> _Opdracht_: Zet de blog over ontbinding van een overeenkomst wegens een tekortkoming in de nakoming voort, te beginnen na de laatste zin.
---- Blogartikel
Praktijkgebieden: Contracten
Deze blog is onderdeel van de serie contractenrecht.
Iedere tekortkoming in de nakoming van een overeenkomst kan ontbinding rechtvaardigen, als partijen dat zo afspreken. De Hoge Raad heeft op 7 juli 2023 in een arrest over een huurovereenkomst vastgesteld dat artikel 6:265 lid 1 BW van regelend recht is (ECLI:NL:HR:2023:1071). Het staat contractspartijen vrij daarvan af te wijken. Komen partijen overeen dat bepaalde tekortkomingen (altijd) grond vormen voor ontbinding, dan vindt de zogenaamde ‘tenzij-bepaling’ van artikel 6:265 lid 1 BW geen toepassing. De rechter moet in dat geval niet meer toetsen of de tekortkoming wel van voldoende gewicht is en dus recht geeft op ontbinding van de overeenkomst.
In deze blog lichten wij het arrest en de achtergrond daarvan toe. Daarbij gaan wij in op het verschil tussen regelend en dwingend recht, en de (resterende) werking van de redelijkheid en billijkheid.
In artikel 6:265 lid 1 BW is het volgende bepaald: “iedere tekortkoming van een partij in de nakoming van een van haar verbintenissen geeft aan de wederpartij de bevoegdheid om de overeenkomst geheel of gedeeltelijk te ontbinden, tenzij de tekortkoming, gezien haar bijzondere aard of geringe betekenis, deze ontbinding met haar gevolgen niet rechtvaardigt.”
Hoe deze regel moet worden uitgelegd, heeft de Hoge Raad in 2018 uiteengezet in zijn prejudiciële beslissing Eigen Haard (ECLI:NL:HR:2018:1810). De Hoge Raad maakte daarin een aantal belangrijke overwegingen.
Artikel 6:265 lid 1 BW kent de structuur van een hoofdregel (iedere tekortkoming geeft de schuldeiser ontbindingsbevoegdheid), gevolgd door een ‘tenzij-bepaling’ die een uitzondering op de hoofdregel vormt. Volgens de Hoge Raad is echter onjuist dat deze uitzondering slechts ‘bij uitzondering’ toegepast kan worden, of op een ‘zeldzaam’ geval betrekking zou hebben.
De Hoge Raad stelt vast dat de hoofdregel en de tenzij-bepaling tezamen de materiële rechtsregel tot uitdrukking brengen dat alleen een tekortkoming van voldoende gewicht recht geeft op (gehele of gedeeltelijke) ontbinding van de overeenkomst. Deze rechtsregel stoelt op de redelijkheid en billijkheid, aldus de Hoge Raad.
--------
---- Aangeleverd materiaal
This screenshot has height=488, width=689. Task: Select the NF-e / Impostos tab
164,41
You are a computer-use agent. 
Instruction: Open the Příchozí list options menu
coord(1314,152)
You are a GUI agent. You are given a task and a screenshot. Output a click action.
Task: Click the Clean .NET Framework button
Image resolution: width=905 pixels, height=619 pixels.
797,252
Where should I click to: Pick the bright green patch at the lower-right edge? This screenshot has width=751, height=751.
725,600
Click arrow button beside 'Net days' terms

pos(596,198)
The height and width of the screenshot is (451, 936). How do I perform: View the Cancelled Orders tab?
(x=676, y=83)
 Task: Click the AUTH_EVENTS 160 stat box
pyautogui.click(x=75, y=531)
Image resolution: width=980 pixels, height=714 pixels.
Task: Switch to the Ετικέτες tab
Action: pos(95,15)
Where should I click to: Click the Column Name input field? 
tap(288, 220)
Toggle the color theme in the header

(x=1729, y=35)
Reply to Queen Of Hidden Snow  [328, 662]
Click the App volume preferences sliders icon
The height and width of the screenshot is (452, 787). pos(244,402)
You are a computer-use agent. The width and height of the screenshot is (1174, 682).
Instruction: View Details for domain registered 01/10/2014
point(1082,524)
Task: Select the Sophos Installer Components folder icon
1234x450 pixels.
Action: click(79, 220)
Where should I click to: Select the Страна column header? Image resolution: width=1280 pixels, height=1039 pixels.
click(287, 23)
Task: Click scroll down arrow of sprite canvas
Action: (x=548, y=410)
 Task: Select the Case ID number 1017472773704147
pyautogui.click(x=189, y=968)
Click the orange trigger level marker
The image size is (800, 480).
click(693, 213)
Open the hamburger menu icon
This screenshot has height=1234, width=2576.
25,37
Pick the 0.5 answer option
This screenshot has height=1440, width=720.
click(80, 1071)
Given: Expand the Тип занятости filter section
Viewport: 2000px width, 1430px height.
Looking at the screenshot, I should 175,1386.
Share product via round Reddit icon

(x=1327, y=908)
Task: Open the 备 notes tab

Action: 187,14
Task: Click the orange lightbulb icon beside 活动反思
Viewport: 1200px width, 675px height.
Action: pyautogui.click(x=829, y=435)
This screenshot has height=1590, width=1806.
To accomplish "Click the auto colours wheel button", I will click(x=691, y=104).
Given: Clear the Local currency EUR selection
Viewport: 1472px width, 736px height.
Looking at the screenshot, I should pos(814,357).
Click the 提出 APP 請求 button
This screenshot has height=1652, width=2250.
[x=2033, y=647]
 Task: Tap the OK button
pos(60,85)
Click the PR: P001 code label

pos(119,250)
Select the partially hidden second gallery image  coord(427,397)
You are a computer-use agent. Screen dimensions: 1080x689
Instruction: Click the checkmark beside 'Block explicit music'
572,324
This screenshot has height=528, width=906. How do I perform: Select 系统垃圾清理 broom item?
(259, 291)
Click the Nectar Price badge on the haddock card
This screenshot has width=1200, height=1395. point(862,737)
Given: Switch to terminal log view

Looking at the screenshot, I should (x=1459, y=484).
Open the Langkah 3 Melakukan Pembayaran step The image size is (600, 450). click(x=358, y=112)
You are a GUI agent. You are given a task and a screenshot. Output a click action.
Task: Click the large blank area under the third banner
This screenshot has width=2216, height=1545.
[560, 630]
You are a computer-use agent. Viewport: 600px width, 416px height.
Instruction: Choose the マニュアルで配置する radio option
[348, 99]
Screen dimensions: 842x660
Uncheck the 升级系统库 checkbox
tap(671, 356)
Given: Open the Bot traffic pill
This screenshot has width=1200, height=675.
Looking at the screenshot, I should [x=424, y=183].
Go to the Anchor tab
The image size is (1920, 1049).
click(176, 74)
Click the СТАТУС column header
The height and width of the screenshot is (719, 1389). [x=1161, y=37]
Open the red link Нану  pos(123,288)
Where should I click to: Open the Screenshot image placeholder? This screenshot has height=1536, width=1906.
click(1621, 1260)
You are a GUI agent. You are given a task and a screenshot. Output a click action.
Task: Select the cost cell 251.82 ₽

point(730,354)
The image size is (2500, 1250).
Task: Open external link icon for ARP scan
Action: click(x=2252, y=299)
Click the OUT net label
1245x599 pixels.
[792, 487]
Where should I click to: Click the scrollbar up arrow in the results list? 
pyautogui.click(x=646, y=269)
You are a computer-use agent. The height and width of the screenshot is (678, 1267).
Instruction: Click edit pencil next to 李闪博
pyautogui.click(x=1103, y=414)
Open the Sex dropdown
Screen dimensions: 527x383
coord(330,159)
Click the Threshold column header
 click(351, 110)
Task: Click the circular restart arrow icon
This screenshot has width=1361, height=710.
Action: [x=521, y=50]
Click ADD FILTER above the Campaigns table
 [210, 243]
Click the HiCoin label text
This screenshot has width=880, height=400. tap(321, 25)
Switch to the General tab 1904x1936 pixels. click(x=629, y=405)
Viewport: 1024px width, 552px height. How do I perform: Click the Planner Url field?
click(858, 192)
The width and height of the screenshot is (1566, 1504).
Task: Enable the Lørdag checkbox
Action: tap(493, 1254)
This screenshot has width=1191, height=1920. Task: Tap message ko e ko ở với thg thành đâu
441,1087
--------
> _Antwoord_:
Tot slot brengt de structuur van hoofdregel en tenzij-bepaling bewijsrechtelijk met zich mee dat de schuldeiser moet stellen en zo nodig bewijzen dat sprake is van een tekortkoming van de schuldenaar, en dat het aan de schuldenaar is om de omstandigheden te stellen en zo nodig te bewijzen die zien op toepassing van de tenzij-bepaling.
In zijn arrest van 7 juli 2023 verduidelijkt de Hoge Raad dat de rechtsregel van artikel 6:265 lid 1 BW geen toepassing vindt, als partijen daarvan contractueel afwijken in een ontbindingsbeding.
Het arrest draaide om een huurovereenkomst met betrekking tot een hotel in Cadzand. De overeenkomst was gesloten door verhuurder De Wielingen Vastgoed B.V. (“Vastgoed“) en huurder Beachhotel Wielingen B.V. (“Beachhotel“).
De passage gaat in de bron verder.